Main Square Festival 2012 w/ Colorsplash Camera @ La Citadelle, Arras (FR) – 29.06-01.07.2012 | LOMOgallery
Tag: Arras | Colorsplash Camera | festival | La Citadelle | LOMO | Lomography | Main Square Festival | Party | Teresa Nanni
Preparare la valigia per una partenza è sempre un momento complicato e traumatico, soprattutto se sai che dovrai passare tre intense giornate ad uno dei festival musicali più importanti in Europa. Sto parlando del Main Square Festival che, dal 2009, si svolge ad Arras, bellissima città medievale situata nel nord della Francia.
Ci siamo quasi… passo dall’LGS Milan per prendere una Colorsplash Camera e qualche rullino, frutto della collaborazione di iShotPix.com con Lomography Italia e sono pronta.
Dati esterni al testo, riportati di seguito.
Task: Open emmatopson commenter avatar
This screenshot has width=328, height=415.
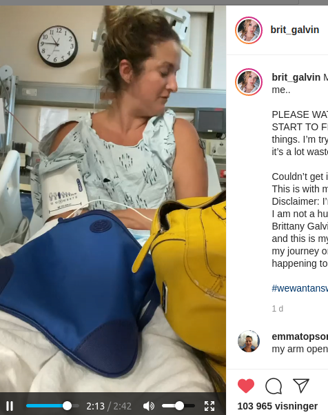Action: [x=249, y=341]
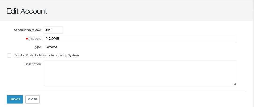254x107 pixels.
Task: Click the 'Do Not Push Updates to Accounting System' label
Action: pos(47,55)
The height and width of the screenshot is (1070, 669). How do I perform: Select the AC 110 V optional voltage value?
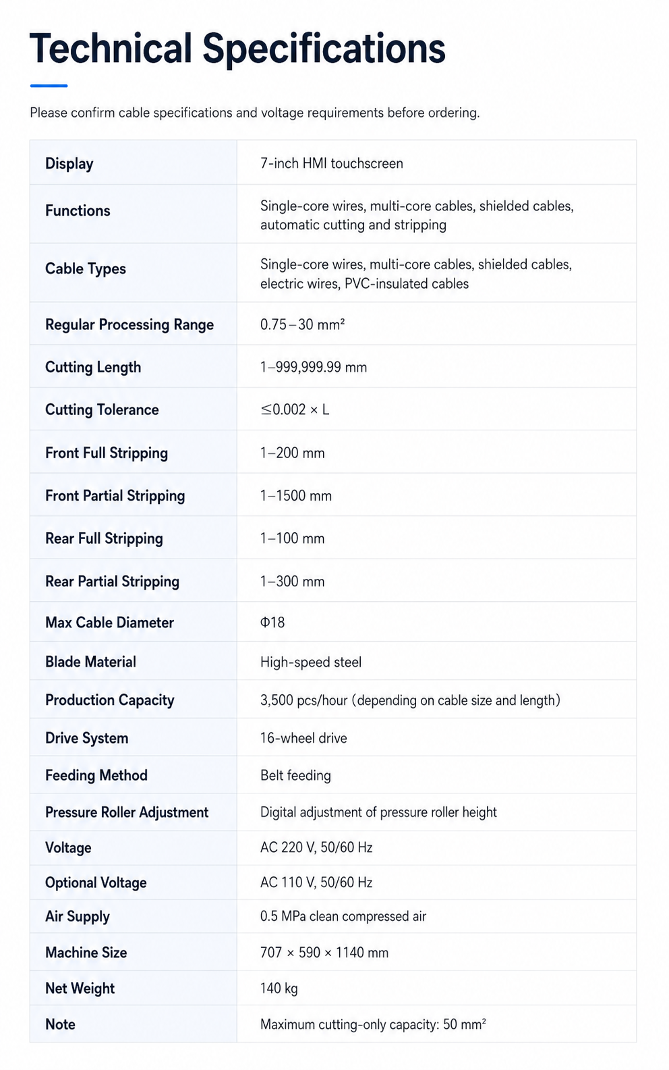pos(316,882)
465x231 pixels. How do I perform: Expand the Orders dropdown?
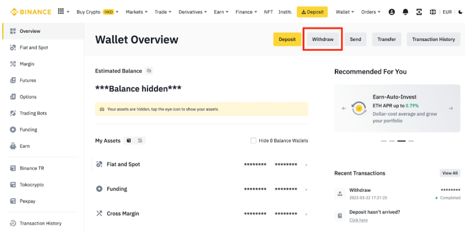[x=371, y=12]
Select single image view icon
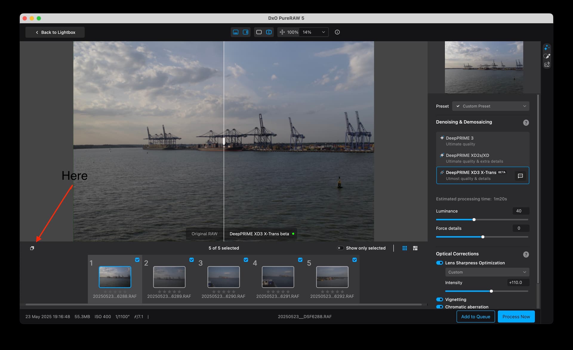Screen dimensions: 573x350 pos(259,32)
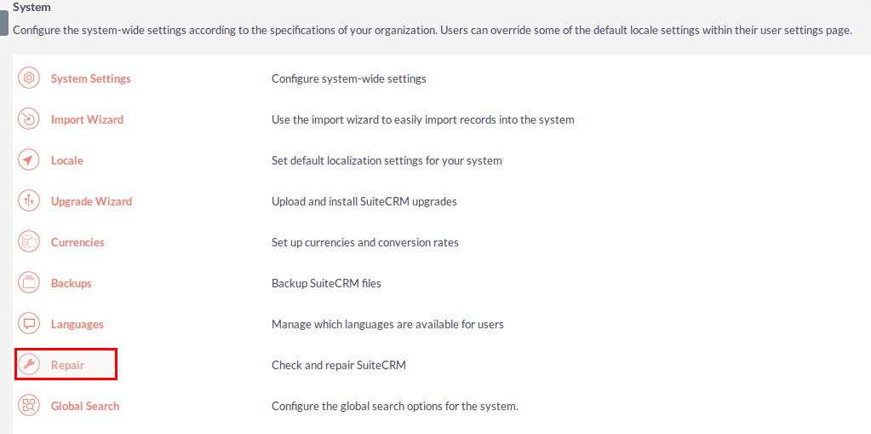Click the Languages speech bubble icon
The width and height of the screenshot is (871, 434).
pos(29,324)
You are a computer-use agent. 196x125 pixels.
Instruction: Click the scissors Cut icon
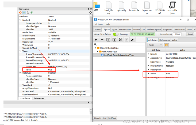coord(120,40)
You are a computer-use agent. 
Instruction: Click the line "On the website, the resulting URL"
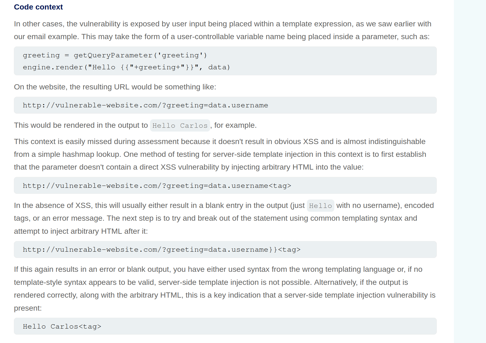tap(115, 87)
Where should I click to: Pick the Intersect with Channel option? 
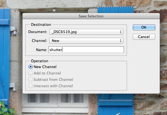coord(31,86)
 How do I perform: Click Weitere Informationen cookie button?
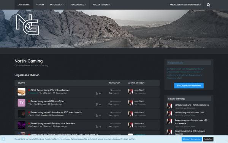tap(192, 139)
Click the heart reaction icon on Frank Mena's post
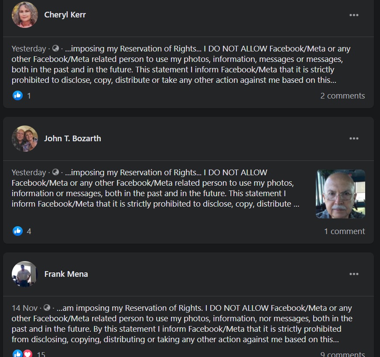The width and height of the screenshot is (380, 357). [27, 354]
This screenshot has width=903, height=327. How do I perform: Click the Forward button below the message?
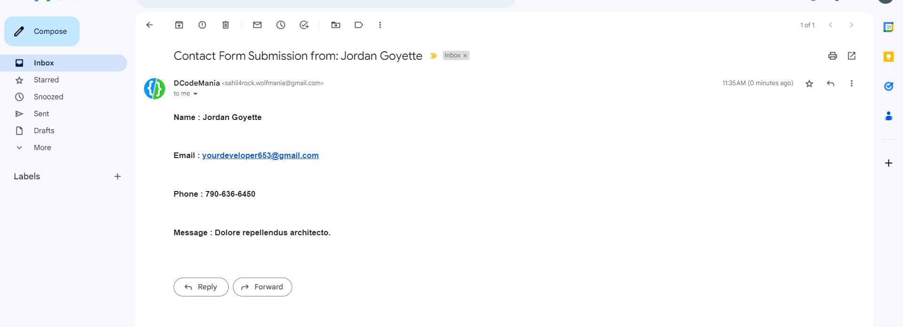262,287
Valigia fatta, biglietto alla mano e fotocamera in tasca: si parte!
Nonostante le difficoltà incontrate durante il viaggio riesco ad arrivare sana (quasi) e salva nella città di Arras. Il clima è perfetto, si respirano profumi nuovi e la musica è già nell’aria. Rapita da questa atmosfera non faccio caso alle condizioni del “campeggio” che mi ospiterà per i prossimi tre giorni e mi dirigo verso la piazza principale che rappresenterà il cuore del festival.
Passiamo il pomeriggio in compagnia di ottime band come gli Editors, sempre spettacolari e coinvolgenti, e i Metronomy… mia nuova scoperta per quest’anno.
Il primo vero e attesissimo concerto, però, è quello dei Justice: finalmente entrano in scena Gaspard e Xavier sovrastati dalla croce luminosa, loro simbolo per eccellenza. Il live dura due ore, ma posso descrivervelo anche solo con due parole: energia pura!
Il secondo giorno, dopo un giro per la bellissima città di Arras, ci attende un pomeriggio in compagnia di una bufera di vento con annessa pioggia torrenziale. Nonostante il disagio, però, nessuno si perde d’animo. I concerti continuano e la gente si diverte a saltare in mezzo al fango… sembra quasi di essere stati catapultati negli anni ’70 del dopo Woodstock!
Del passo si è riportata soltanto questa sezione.